======== EXTRACTED INFORMATION ========

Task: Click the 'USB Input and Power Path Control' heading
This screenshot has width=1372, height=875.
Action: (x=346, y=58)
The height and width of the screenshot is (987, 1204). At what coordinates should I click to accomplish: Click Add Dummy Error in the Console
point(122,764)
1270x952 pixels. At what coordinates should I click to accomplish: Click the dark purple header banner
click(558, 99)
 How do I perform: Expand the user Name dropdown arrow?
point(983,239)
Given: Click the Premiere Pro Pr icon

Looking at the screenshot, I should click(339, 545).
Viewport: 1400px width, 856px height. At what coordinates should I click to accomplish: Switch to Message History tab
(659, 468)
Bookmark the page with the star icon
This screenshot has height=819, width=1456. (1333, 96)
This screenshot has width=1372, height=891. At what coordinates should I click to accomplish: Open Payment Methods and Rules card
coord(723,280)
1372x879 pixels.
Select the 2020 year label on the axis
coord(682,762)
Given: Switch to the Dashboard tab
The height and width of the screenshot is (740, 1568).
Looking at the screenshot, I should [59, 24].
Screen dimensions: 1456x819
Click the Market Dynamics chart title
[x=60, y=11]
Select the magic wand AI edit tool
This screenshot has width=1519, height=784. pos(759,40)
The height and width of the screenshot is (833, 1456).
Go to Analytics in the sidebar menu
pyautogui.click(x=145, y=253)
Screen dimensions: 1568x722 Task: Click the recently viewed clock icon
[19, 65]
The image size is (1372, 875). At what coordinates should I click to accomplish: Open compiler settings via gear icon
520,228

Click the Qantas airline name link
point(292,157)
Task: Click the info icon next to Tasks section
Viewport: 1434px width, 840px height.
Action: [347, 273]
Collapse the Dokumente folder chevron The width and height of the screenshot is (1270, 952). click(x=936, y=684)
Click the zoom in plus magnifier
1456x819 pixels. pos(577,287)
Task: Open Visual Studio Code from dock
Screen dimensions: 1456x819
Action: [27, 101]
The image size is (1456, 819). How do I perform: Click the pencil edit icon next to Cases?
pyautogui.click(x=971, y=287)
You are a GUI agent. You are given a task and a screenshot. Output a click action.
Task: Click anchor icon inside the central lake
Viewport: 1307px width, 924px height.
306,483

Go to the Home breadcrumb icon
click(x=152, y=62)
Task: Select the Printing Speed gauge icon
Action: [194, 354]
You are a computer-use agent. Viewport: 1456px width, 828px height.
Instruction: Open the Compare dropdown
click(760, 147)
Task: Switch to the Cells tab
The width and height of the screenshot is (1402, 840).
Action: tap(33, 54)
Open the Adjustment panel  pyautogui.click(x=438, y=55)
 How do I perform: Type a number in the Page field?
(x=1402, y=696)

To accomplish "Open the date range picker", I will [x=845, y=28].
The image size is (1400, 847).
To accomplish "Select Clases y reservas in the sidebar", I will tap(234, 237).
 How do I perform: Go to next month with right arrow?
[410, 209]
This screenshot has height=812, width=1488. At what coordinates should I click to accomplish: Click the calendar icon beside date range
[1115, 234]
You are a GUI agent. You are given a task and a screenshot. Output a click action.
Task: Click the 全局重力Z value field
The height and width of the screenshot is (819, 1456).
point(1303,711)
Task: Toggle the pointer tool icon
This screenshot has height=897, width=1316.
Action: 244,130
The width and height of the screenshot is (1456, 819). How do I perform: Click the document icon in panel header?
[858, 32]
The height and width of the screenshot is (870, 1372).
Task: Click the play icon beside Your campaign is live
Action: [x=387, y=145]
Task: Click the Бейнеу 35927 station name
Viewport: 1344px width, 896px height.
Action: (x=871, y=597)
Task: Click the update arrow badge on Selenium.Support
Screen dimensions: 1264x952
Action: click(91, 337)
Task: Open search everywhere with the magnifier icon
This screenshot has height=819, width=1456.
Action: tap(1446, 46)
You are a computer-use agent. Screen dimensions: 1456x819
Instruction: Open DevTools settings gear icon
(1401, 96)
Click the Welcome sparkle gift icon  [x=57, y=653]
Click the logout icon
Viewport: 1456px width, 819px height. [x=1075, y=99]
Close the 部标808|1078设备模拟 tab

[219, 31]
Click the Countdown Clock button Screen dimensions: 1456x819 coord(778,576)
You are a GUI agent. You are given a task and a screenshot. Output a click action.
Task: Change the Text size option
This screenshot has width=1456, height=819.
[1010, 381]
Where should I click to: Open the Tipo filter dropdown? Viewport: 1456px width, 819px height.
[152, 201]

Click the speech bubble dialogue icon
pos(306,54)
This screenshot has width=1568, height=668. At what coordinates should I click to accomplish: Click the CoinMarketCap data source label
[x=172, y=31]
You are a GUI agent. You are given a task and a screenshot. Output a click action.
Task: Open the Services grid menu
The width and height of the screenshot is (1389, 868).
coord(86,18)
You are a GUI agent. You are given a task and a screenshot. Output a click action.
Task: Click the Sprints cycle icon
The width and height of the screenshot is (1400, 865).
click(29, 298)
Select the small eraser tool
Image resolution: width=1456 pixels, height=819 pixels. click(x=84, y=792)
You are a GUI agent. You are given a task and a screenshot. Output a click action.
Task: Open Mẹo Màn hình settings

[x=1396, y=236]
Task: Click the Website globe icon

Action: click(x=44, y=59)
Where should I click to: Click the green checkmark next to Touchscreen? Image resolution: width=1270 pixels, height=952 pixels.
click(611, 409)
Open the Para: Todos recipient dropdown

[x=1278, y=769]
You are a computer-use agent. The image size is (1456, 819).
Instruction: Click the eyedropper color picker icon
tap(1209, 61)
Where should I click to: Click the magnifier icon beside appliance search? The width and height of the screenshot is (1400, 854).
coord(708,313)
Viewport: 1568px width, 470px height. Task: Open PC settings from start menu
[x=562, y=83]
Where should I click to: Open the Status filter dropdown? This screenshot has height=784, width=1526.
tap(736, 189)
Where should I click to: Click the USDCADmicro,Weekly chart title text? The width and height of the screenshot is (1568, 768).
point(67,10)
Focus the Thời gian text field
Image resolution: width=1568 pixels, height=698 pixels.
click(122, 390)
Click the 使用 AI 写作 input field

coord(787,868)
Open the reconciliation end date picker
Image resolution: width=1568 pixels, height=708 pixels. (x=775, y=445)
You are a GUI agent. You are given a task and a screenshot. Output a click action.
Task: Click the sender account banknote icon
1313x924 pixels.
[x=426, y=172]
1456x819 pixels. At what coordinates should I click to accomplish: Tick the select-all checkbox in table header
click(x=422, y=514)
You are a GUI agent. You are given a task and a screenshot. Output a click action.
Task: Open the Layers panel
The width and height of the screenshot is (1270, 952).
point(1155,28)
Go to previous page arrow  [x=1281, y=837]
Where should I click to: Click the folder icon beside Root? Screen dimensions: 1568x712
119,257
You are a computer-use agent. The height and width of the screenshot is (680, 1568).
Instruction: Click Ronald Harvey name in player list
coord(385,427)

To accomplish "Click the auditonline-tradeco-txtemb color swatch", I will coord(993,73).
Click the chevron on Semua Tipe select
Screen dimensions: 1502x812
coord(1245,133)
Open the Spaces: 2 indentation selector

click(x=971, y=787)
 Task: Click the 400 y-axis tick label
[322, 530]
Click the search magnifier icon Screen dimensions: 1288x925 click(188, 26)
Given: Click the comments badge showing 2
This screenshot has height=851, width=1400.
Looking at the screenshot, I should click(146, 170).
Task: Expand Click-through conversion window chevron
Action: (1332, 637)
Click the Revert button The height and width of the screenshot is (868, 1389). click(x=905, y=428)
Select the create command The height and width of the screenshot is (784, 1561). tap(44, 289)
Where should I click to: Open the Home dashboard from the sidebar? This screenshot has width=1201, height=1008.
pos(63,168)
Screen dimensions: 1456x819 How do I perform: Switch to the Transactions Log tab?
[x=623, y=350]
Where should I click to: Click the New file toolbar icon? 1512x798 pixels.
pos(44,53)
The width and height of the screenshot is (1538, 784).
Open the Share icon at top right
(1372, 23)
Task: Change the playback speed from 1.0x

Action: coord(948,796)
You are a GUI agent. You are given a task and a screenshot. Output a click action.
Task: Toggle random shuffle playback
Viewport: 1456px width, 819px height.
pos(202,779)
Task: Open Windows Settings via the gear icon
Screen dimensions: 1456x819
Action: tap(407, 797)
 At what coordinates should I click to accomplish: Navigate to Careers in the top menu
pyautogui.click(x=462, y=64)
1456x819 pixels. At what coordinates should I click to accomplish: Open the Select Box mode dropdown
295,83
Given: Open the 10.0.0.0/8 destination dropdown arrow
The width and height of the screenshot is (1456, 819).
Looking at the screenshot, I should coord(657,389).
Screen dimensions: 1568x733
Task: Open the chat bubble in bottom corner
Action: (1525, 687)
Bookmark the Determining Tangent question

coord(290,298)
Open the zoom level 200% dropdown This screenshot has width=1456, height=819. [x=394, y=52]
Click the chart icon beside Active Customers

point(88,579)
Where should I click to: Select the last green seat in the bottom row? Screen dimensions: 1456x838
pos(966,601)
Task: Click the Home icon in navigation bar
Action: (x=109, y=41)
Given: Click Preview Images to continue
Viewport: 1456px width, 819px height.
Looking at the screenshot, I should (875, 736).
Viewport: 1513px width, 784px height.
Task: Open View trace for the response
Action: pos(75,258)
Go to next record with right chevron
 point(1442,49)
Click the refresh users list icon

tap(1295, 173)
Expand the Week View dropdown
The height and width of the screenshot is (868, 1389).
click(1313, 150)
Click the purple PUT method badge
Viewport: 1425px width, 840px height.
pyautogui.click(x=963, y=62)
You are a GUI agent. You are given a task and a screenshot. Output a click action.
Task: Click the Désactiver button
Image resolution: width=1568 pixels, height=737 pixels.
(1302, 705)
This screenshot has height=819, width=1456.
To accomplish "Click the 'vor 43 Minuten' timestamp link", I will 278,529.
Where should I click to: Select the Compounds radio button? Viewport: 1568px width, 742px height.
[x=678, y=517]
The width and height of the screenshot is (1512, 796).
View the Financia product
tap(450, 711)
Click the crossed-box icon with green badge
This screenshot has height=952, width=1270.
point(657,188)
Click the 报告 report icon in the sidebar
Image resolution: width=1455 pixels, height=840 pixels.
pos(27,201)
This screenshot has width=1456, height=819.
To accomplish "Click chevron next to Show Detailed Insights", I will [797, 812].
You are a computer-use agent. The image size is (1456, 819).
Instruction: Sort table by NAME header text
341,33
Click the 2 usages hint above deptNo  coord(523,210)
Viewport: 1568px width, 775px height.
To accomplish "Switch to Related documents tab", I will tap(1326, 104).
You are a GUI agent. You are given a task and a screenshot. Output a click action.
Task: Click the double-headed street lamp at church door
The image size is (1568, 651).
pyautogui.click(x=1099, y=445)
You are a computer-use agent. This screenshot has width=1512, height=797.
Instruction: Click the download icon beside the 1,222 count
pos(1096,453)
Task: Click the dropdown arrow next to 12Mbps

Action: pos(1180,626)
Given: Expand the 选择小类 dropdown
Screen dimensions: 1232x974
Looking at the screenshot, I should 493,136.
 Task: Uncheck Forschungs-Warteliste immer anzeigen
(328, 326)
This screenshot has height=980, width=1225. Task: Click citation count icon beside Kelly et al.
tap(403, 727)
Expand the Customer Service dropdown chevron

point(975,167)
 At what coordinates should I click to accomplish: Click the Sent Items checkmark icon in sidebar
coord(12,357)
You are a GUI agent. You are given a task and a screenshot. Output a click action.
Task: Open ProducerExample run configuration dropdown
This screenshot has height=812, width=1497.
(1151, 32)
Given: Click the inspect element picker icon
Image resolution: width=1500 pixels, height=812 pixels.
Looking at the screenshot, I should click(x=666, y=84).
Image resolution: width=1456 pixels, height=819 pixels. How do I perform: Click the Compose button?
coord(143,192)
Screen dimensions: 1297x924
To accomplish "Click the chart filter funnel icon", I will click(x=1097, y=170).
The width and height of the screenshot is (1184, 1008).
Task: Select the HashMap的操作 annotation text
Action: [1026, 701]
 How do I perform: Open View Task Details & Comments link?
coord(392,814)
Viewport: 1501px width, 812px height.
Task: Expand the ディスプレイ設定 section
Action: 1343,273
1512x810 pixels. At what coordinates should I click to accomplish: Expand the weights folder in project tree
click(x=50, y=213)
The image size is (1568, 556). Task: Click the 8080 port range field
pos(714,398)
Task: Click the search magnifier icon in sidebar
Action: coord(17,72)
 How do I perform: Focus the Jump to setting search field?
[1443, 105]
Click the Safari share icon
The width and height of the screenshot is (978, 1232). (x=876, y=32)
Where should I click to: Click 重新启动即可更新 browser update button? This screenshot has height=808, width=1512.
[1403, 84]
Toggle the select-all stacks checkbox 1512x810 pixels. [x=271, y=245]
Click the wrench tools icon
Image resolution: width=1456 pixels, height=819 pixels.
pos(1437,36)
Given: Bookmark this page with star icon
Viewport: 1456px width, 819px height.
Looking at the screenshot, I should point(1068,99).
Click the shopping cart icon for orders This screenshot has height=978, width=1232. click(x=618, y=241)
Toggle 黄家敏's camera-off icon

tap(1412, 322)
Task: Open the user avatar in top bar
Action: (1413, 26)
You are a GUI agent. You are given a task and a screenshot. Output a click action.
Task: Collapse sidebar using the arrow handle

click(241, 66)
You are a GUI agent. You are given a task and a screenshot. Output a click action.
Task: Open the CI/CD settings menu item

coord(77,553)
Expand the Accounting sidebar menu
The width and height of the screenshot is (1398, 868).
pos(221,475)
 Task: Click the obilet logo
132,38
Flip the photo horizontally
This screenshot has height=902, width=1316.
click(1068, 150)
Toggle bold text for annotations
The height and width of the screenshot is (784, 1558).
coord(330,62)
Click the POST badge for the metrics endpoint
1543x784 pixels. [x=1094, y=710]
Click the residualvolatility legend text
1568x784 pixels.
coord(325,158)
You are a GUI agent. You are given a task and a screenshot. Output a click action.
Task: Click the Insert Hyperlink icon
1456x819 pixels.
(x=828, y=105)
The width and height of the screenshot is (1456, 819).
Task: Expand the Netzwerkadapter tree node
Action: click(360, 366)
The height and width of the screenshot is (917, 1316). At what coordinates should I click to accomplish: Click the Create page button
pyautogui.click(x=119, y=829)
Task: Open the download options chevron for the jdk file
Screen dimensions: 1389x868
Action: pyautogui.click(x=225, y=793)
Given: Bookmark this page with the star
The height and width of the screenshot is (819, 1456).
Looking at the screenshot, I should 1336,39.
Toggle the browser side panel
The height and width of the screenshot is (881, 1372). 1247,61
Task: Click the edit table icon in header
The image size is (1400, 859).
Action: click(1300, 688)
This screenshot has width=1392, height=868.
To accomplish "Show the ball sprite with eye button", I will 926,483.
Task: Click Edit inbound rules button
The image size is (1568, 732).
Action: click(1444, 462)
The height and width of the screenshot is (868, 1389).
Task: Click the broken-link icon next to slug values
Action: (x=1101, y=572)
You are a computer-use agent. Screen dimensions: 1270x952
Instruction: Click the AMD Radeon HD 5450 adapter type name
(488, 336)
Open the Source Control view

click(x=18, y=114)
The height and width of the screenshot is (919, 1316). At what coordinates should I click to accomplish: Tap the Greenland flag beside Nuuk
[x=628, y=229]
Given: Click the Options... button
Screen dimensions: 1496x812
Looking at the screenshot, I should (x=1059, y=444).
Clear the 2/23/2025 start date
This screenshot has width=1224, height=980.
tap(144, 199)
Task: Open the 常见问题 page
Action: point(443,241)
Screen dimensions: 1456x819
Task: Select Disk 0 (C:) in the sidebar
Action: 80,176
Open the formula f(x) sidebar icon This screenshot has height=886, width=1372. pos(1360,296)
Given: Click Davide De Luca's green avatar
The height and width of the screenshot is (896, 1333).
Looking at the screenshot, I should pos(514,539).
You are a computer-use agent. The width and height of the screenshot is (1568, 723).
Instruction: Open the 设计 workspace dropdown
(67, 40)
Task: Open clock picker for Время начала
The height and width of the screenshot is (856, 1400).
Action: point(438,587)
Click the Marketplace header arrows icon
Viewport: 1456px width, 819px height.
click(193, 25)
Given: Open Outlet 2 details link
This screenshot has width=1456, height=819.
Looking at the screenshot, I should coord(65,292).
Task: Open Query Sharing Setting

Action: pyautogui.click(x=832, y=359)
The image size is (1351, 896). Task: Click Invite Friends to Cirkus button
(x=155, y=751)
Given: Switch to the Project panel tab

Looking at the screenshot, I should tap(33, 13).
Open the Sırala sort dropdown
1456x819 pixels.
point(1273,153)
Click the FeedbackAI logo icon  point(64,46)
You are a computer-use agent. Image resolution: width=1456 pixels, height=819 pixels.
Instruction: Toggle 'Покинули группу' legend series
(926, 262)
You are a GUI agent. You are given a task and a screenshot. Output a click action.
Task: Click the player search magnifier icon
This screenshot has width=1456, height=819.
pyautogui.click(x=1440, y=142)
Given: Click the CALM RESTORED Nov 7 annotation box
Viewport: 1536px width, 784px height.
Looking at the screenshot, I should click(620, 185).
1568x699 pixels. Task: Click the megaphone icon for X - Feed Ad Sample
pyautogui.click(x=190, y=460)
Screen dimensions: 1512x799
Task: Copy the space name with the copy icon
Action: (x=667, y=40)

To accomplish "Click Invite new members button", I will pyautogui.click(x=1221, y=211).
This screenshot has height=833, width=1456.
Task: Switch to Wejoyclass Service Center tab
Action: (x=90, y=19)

========

__REQUIREMENT__.
Give only the number of lines in the data that include the string "computer".

__WRITTEN SOLUTION__.
9